**Assignment:**
Each line of the listing where the string "Task" appears is to be identified and copied.
>>>>
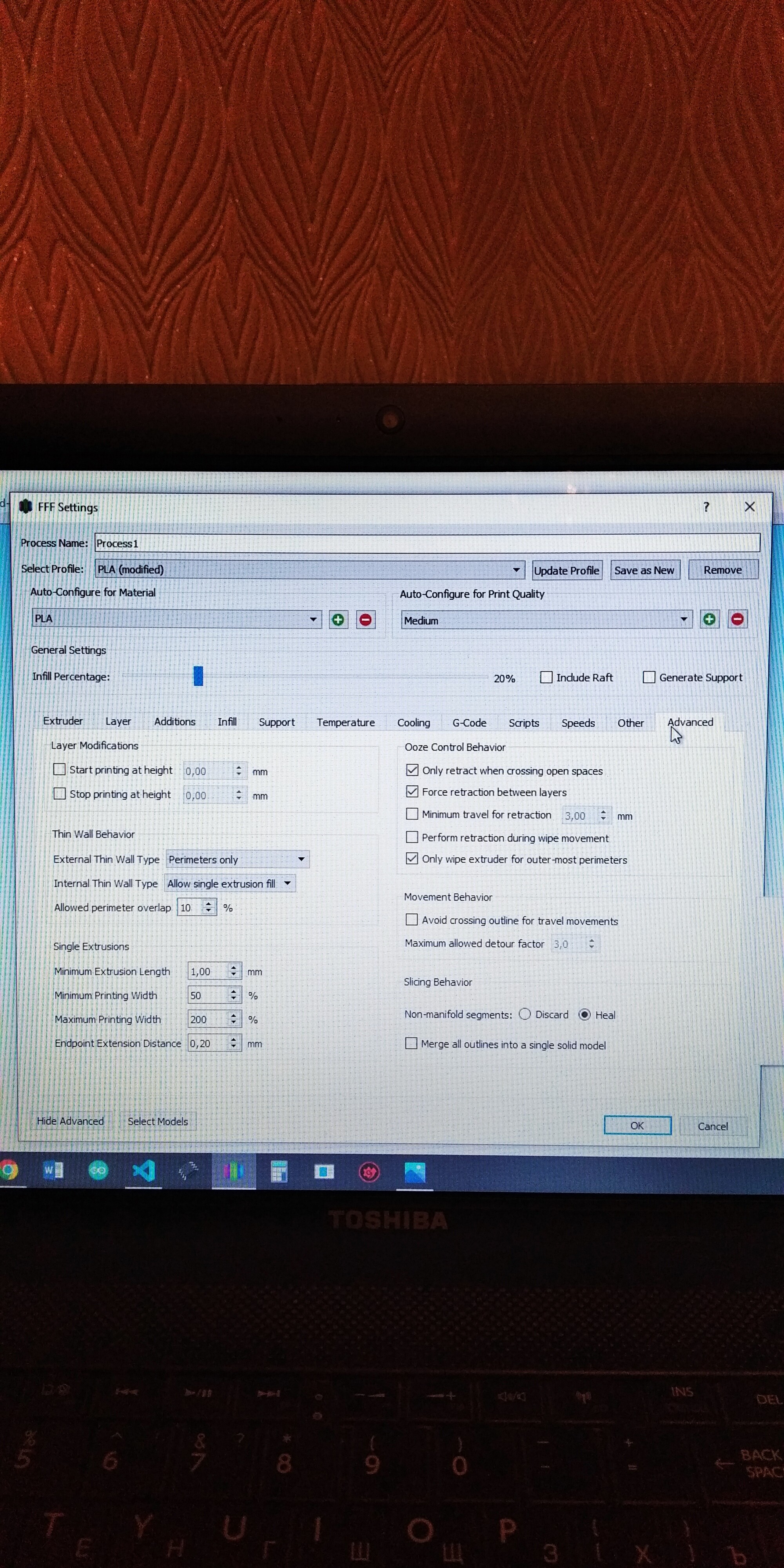Remove the Medium print quality configuration
The width and height of the screenshot is (784, 1568).
(x=737, y=619)
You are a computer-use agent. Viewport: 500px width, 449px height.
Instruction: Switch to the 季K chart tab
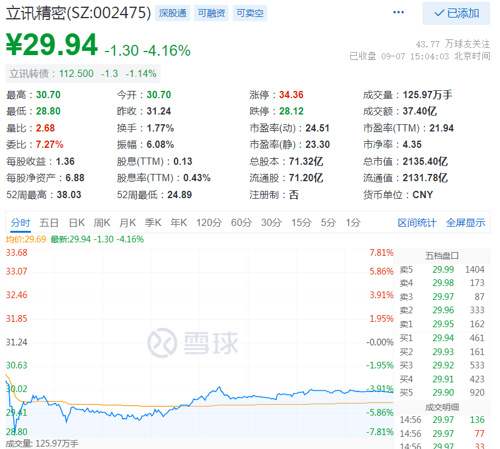[153, 223]
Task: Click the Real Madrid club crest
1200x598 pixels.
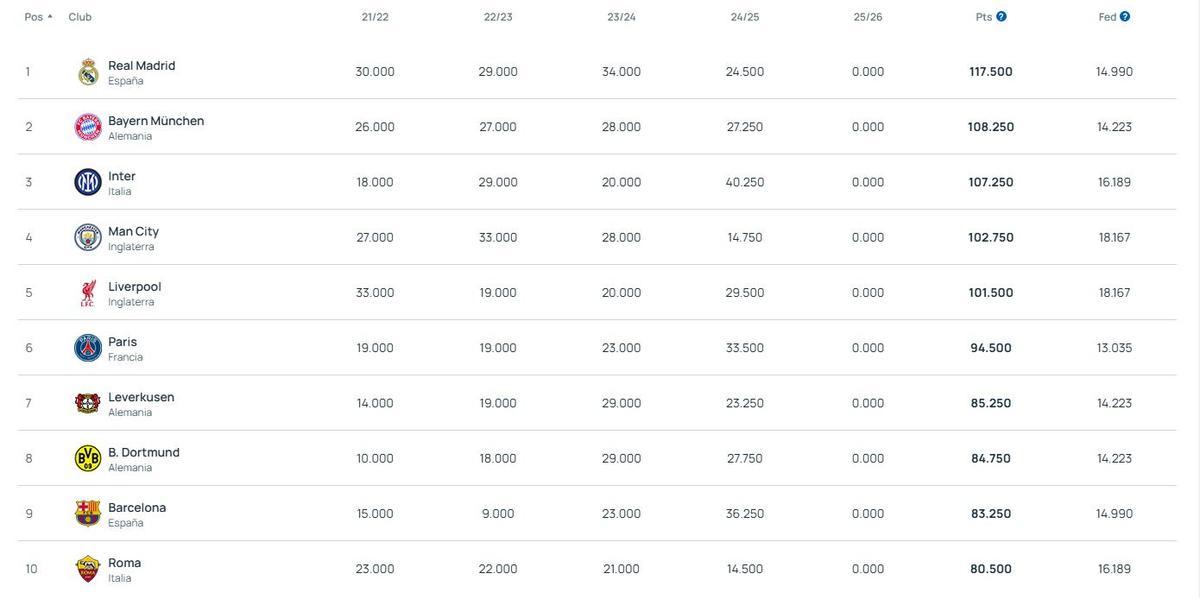Action: pos(86,69)
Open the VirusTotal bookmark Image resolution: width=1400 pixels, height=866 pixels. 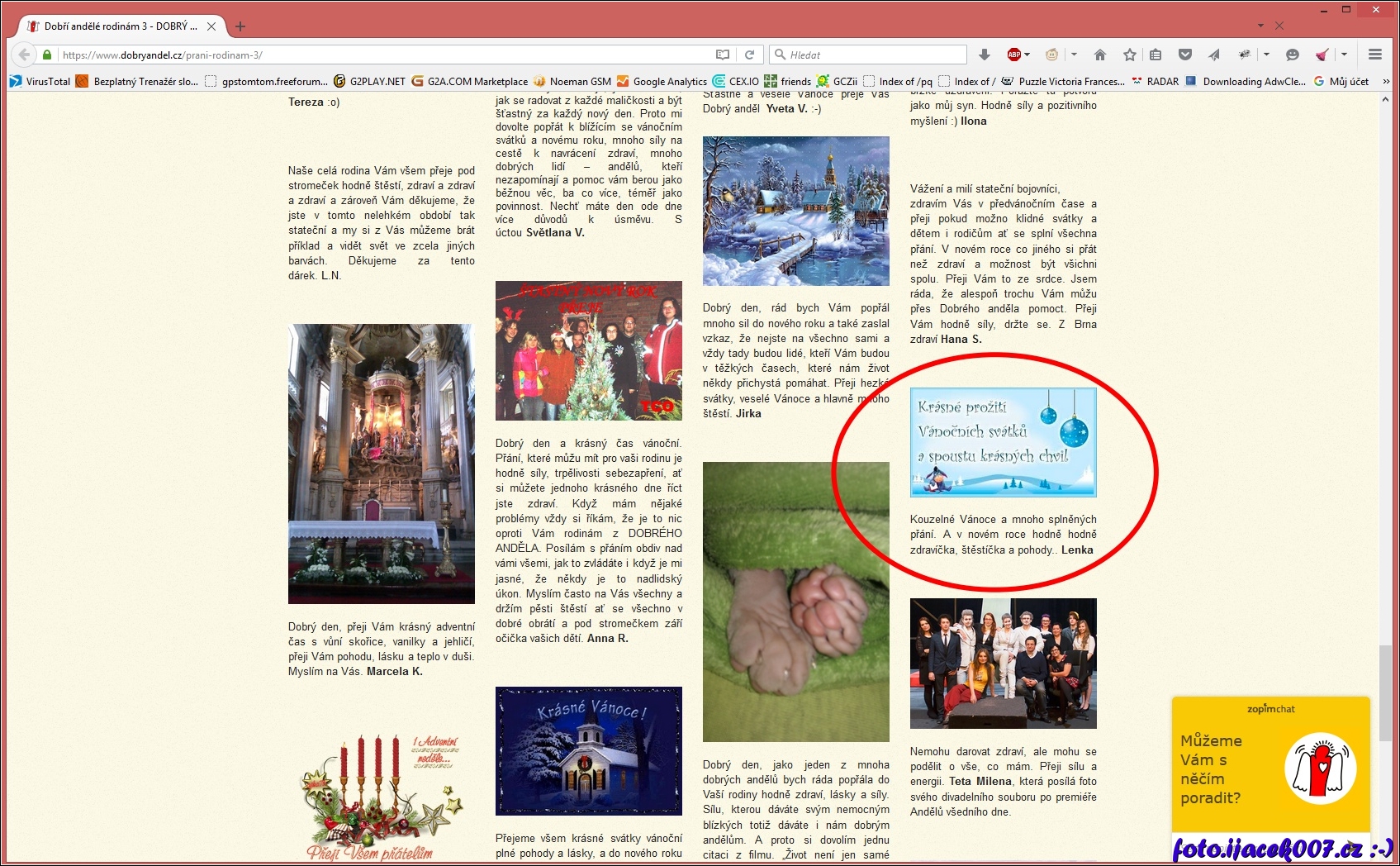tap(40, 81)
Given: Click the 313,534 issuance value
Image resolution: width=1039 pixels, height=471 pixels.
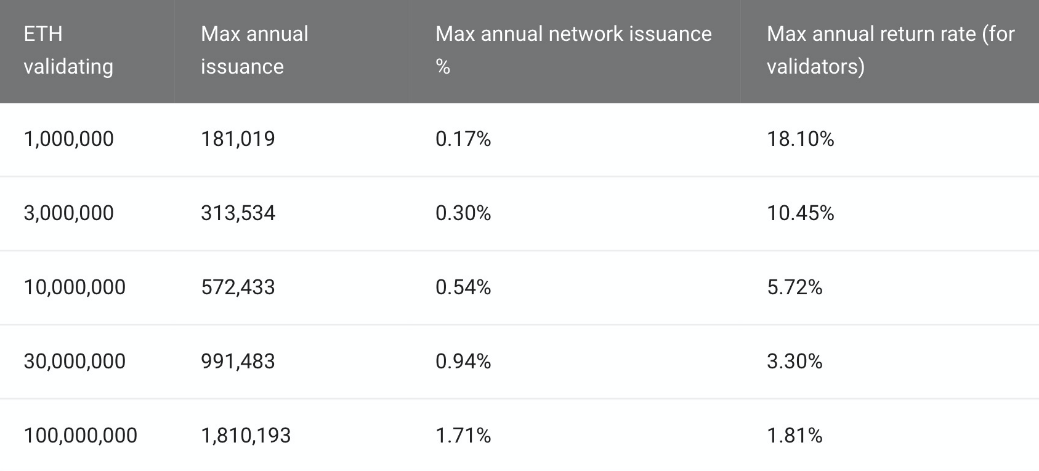Looking at the screenshot, I should point(238,213).
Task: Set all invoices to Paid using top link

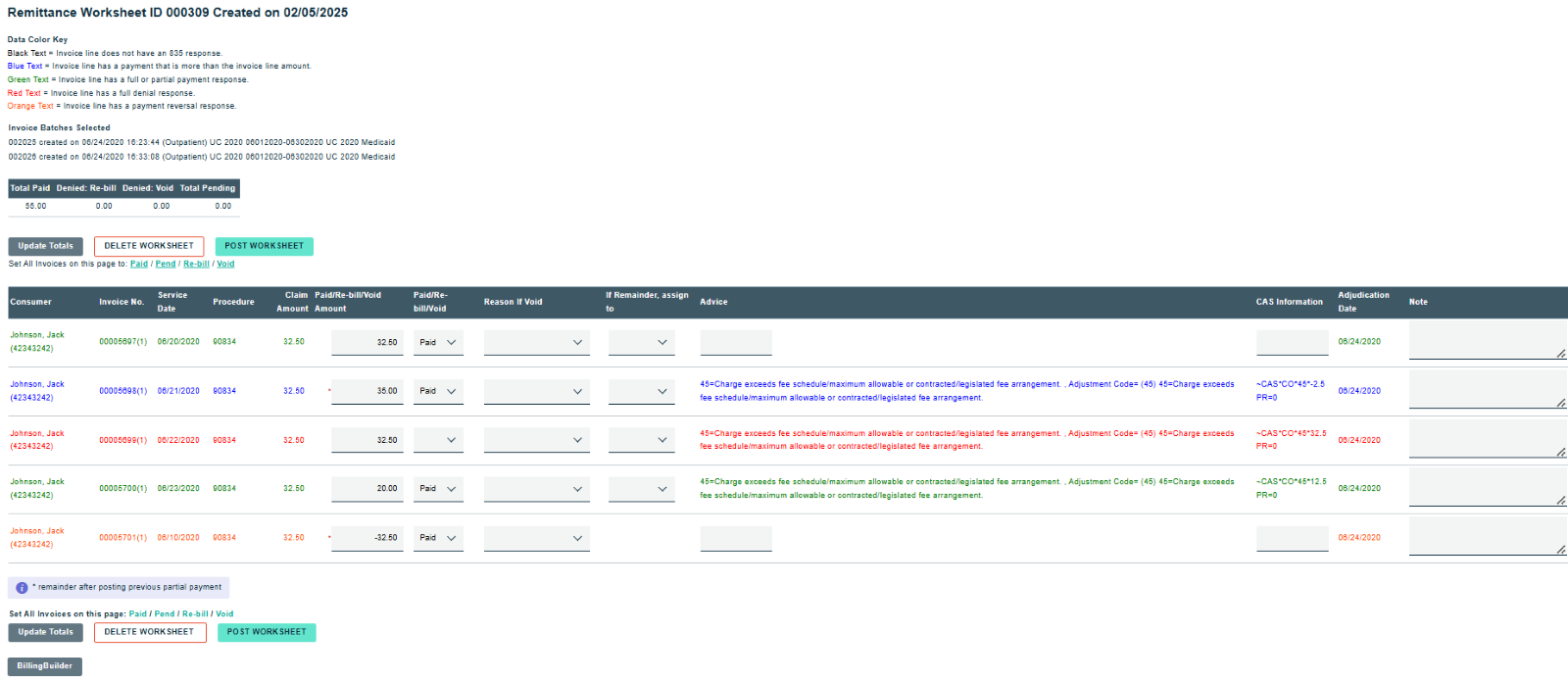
<<<<
**Written response:**
Task: Click the Real Madrid club crest
Task: Set all invoices to Paid using top link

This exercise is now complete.